[openib-general] Need for ONE OpenIB Release process that all members can agree to and that follows OpenIB Bylaws

Bill Boas bboas at systemfabricworks.com
Mon Feb 27 22:49:05 PST 2006


There appear to be 2 groups within OpenIB thinking about different
approaches to preparing the code for Release 1.0. One group is thinking
about downstreaming it to RedHat and Novell, another group seems to be
thinking about separate releases from some IB suppliers than others.

 

Lets remind ourselves of the purposes OpenIB was created and what all of the
member companies have just re-affirmed in the Board meeting last Friday (by
approving the re-worked By-laws). The principles are, I believe: (if there
are misstatements below, lets discus openly)

 

1)       OpenIB develops open source code creating a software stack. OpenIB
(now OpenFabrics Alliance) is a corporation with Bylaws that all members
should obey if they want the corporation to continue to function. It will
only survive if, in general, all members self interests are served
simultaneously with each member's own self interest.

2)       OpenIB members by a 2/3rds vote of the members have to approve the
content of that stack through the Proposal process described section 12 of
the Bylaws. It is not up to a single member or group of members to decide on
their own what is or is not in the OpenIB stack. This is deliberate to
prevent one or more members gaining competitive advantage through the OpenIB
stack over other members.

3)       OpenIB downstreams kernel code to kernel.org

4)       OpenIB code is distributed to end customers (like Wall St., labs,
etc) and to mid tier customers of OpenIB (Oracle, IBM, Sun, Dell, LNXI etc.)
via Linux distributions such as RedHat and Novell.

- **COLLECTED MATERIAL**
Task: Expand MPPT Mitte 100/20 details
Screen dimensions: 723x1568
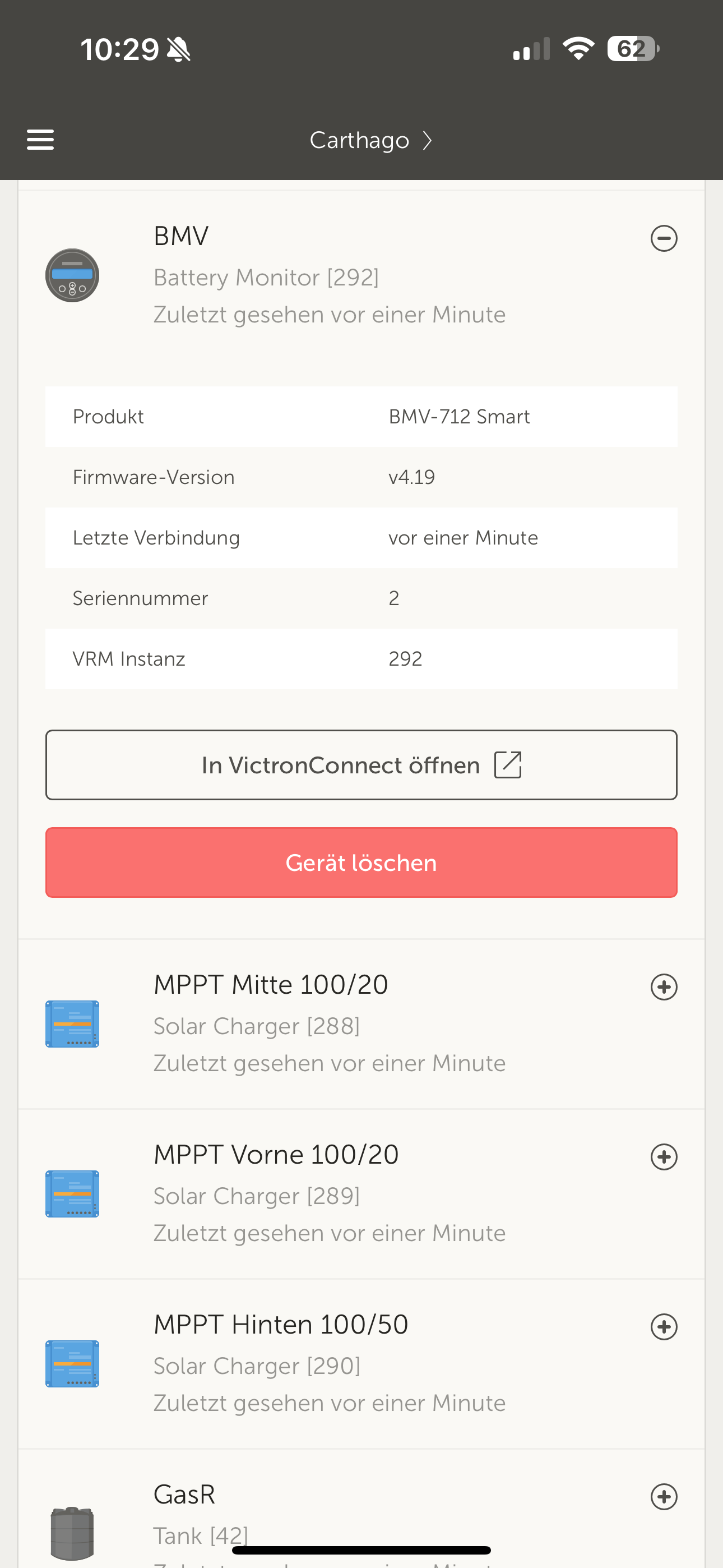Action: 664,986
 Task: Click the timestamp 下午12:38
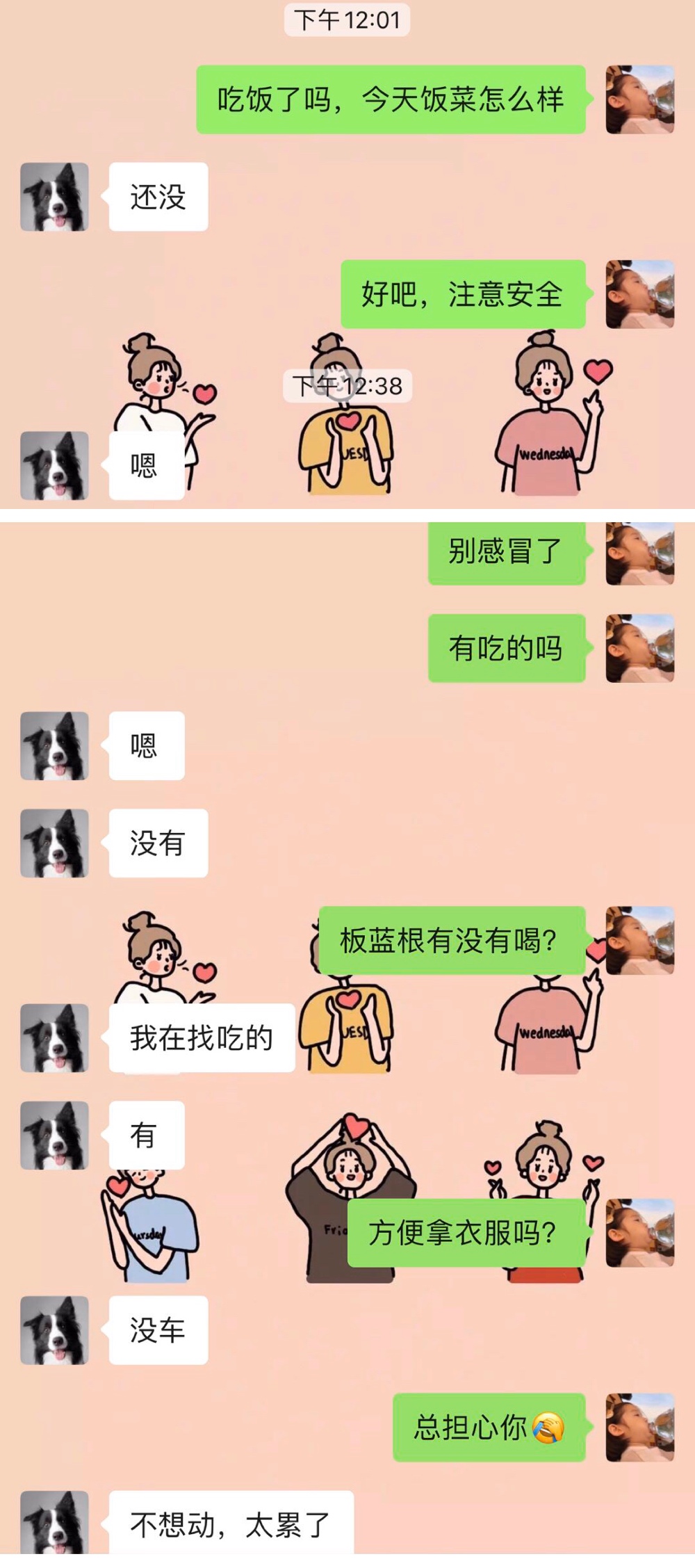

- **DIRECTIONS FOR THIS TASK**
Pick up the mailing-list post about the OpenIB release process after its fourth numbered point and continue writing it.

- **TASK OUTPUT**
5)       End customers told the IB companies in February 2004 and in
December 2005 at Credit Suisse (HSIR meeting) that they wanted ONE OpenIB
stack that runs on every IB vendors hardware, that interoperates with all
other IB vendors h/w and s/w, is used by all mid-tier suppliers and that it
comes with their Linux distribution.

 

I realize that so far in OpenIB's evolution we have not worked out the issue
of how to support end-customers while following these principles for the
release process. But that, I suggest, is not a valid reason for breaking
these principles. We should be able to deal with "Release" as one process
and "Support" as another process - though of course there will be linkage
between them but they are not the same process. The way do ne is not
necessarily the way to do the other.

 

This email is an appeal to the two groups to work together, not to work
separately, and to work on solving these issues for the membership as a
whole, not just their own company, or a select group. Please bring to the
Board a proposal that serves all the membership.

 

Here's what one group seems to be thinking (edited to remove "I"):

 

"Here is a first cut at the set of components (protocols, drivers, userspace
bits) that we think we should be supporting in 1.0.  Please look over it and
let us know if we are missing anything.

 

HCA support (both kernel driver and userspace verbs components):

 

      * ehca

      * ipath

      * mthca

 

IB protocols:

 

      * IPoIB

      * RC

      * SDP

      * SRQ

      * UC

      * UD

 

Userland software:

 

      * libibverbs

      * libsdp

      * opensm

 

As far as we can tell, most of the rest of OpenIB userland (libibcm,
libibat, libibmad, etc) is logically part of OpenSM, can be treated as such
(I think Doug is already doing this with his Red Hat spec files) and is
unlikely to be used by other applications.  Am I way off?

 

Components that we don't know what to do about, and will likely want to drop
unless someone can vouch for them:

 

      * iSER

      * SRP

      * uDAPL"

 

Here's what the other group suggested:

 

"Openib Commercial Grade Release 1.0 release criteria


1)       CPU Architectures: 

a)       x86_32 (Xeon) 

b)       x84_64 (Nocona, Opteron) 

c)       ia64

d)       PPC64 (Power5, Power6) - Mellanox does not support these systems 

2)       Linux distributors and kernels 

a)       RH: AS EL4 up3; Fedora C4 last update , and maybe FC5

b)       SuSE: SuSE 10 last update (open - SLES10 beta)

c)       kernel.org: the latest that is available when generating rc1. In
1.0 it will probably be 2.6.16 (might be 2.6.17).

3)       Packaging and installation

a)       The openib release will be packages in one tarball for both kernel
and user-level.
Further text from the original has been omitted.